Operation Dataflow

exception dffml.operation.dataflow.InvalidCustomRunDataFlowContext[source]

Thrown when custom inputs for dffml.dataflow.run do not list an input with string as its primitive as the first input.

exception dffml.operation.dataflow.InvalidCustomRunDataFlowOutputs[source]

Thrown when outputs for a custom dffml.dataflow.run do not match that of it’s subflow.

class dffml.operation.dataflow.RunDataFlowConfig(dataflow: dffml.df.types.DataFlow)[source]
no_enforce_immutable()

By default, all properties of a config object are immutable. If you would like to mutate immutable properties, you must explicitly call this method using it as a context manager.

Examples

>>> from dffml import config
>>>
>>> @config
... class MyConfig:
...     C: int
>>>
>>> config = MyConfig(C=2)
>>> with config.no_enforce_immutable():
...     config.C = 1
class dffml.operation.dataflow.run_dataflow(parent: OperationImplementation, ctx: BaseInputSetContext, octx: BaseOrchestratorContext)[source]
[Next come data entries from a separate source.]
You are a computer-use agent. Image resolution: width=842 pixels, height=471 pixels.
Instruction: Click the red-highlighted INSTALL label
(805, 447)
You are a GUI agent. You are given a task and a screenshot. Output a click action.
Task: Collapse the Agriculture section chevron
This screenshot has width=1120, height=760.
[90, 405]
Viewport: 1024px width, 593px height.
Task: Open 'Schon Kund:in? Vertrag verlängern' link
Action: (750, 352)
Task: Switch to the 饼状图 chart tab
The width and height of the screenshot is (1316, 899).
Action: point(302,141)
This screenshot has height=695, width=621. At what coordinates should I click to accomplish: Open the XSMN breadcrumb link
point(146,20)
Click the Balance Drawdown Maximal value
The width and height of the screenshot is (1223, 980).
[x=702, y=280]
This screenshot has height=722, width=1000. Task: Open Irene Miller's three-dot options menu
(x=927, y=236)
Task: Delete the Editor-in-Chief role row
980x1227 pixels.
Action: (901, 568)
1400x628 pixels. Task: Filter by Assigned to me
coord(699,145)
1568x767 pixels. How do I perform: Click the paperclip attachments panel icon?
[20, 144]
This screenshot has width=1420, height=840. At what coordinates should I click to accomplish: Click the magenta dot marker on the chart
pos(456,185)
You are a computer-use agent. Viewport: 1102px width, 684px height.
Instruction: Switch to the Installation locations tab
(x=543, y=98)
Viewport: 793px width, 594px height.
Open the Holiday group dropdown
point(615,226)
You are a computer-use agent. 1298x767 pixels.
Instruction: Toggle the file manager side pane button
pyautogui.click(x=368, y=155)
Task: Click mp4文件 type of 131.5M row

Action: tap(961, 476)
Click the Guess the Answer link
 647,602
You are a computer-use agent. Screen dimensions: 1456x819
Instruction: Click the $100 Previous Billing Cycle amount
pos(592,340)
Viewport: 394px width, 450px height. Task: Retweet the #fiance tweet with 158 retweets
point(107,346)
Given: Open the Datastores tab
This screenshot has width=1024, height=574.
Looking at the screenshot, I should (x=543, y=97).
Starts a subflow self.config.dataflow and adds inputs in it.

Parameters:

inputs (dict) – The inputs to add to the subflow. These should be a key value mapping of the context string to the inputs which should be seeded for that context string.

Returns:

Maps context strings in inputs to output after running through dataflow.

Return type:

dict

Examples

The following shows how to use run dataflow in its default behavior.

>>> import asyncio
>>> from dffml import *
>>>
>>> URL = Definition(name="URL", primitive="string")
>>>
>>> subflow = DataFlow.auto(GetSingle)
>>> subflow.definitions[URL.name] = URL
>>> subflow.seed.append(
...     Input(
...         value=[URL.name],
...         definition=GetSingle.op.inputs["spec"]
...     )
... )
>>>
>>> dataflow = DataFlow.auto(run_dataflow, GetSingle)
>>> dataflow.configs[run_dataflow.op.name] = RunDataFlowConfig(subflow)
>>> dataflow.seed.append(
...     Input(
...         value=[run_dataflow.op.outputs["results"].name],
...         definition=GetSingle.op.inputs["spec"]
...     )
... )
>>>
>>> async def main():
...     async for ctx, results in MemoryOrchestrator.run(dataflow, {
...         "run_subflow": [
...             Input(
...                 value={
...                     "dffml": [
...                         {
...                             "value": "https://github.com/intel/dffml",
...                             "definition": URL.name
...                         }
...                     ]
...                 },
...                 definition=run_dataflow.op.inputs["inputs"]
...             )
...         ]
...     }):
...         print(results)
>>>
>>> asyncio.run(main())
{'flow_results': {'dffml': {'URL': 'https://github.com/intel/dffml'}}}

The following shows how to use run dataflow with custom inputs and outputs. This allows you to run a subflow as if it were an operation.

>>> import asyncio
>>> from dffml import *
>>>
>>> URL = Definition(name="URL", primitive="string")
>>>
>>> @op(
...     inputs={"url": URL},
...     outputs={"last": Definition("last_element_in_path", primitive="string")},
... )
... def last_path(url):
...     return {"last": url.split("/")[-1]}
>>>
>>> subflow = DataFlow.auto(last_path, GetSingle)
>>> subflow.seed.append(
...     Input(
...         value=[last_path.op.outputs["last"].name],
...         definition=GetSingle.op.inputs["spec"],
...     )
... )
>>>
>>> dataflow = DataFlow.auto(run_dataflow, GetSingle)
>>> dataflow.operations[run_dataflow.op.name] = run_dataflow.op._replace(
...     inputs={"URL": URL},
...     outputs={last_path.op.outputs["last"].name: last_path.op.outputs["last"]},
...     expand=[],
... )
>>> dataflow.configs[run_dataflow.op.name] = RunDataFlowConfig(subflow)
>>> dataflow.seed.append(
...     Input(
...         value=[last_path.op.outputs["last"].name],
...         definition=GetSingle.op.inputs["spec"],
...     )
... )
>>> dataflow.update(auto_flow=True)
>>>
>>> async def main():
...     async for ctx, results in MemoryOrchestrator.run(
...         dataflow,
...         {
...             "run_subflow": [
...                 Input(value="https://github.com/intel/dffml", definition=URL)
...             ]
...         },
...     ):
...         print(results)
>>>
>>> asyncio.run(main())
{'last_element_in_path': 'dffml'}
imp

alias of DffmlDataflowRunImplementation

async run(inputs: Dict[str, Any]) Dict[str, Any][source]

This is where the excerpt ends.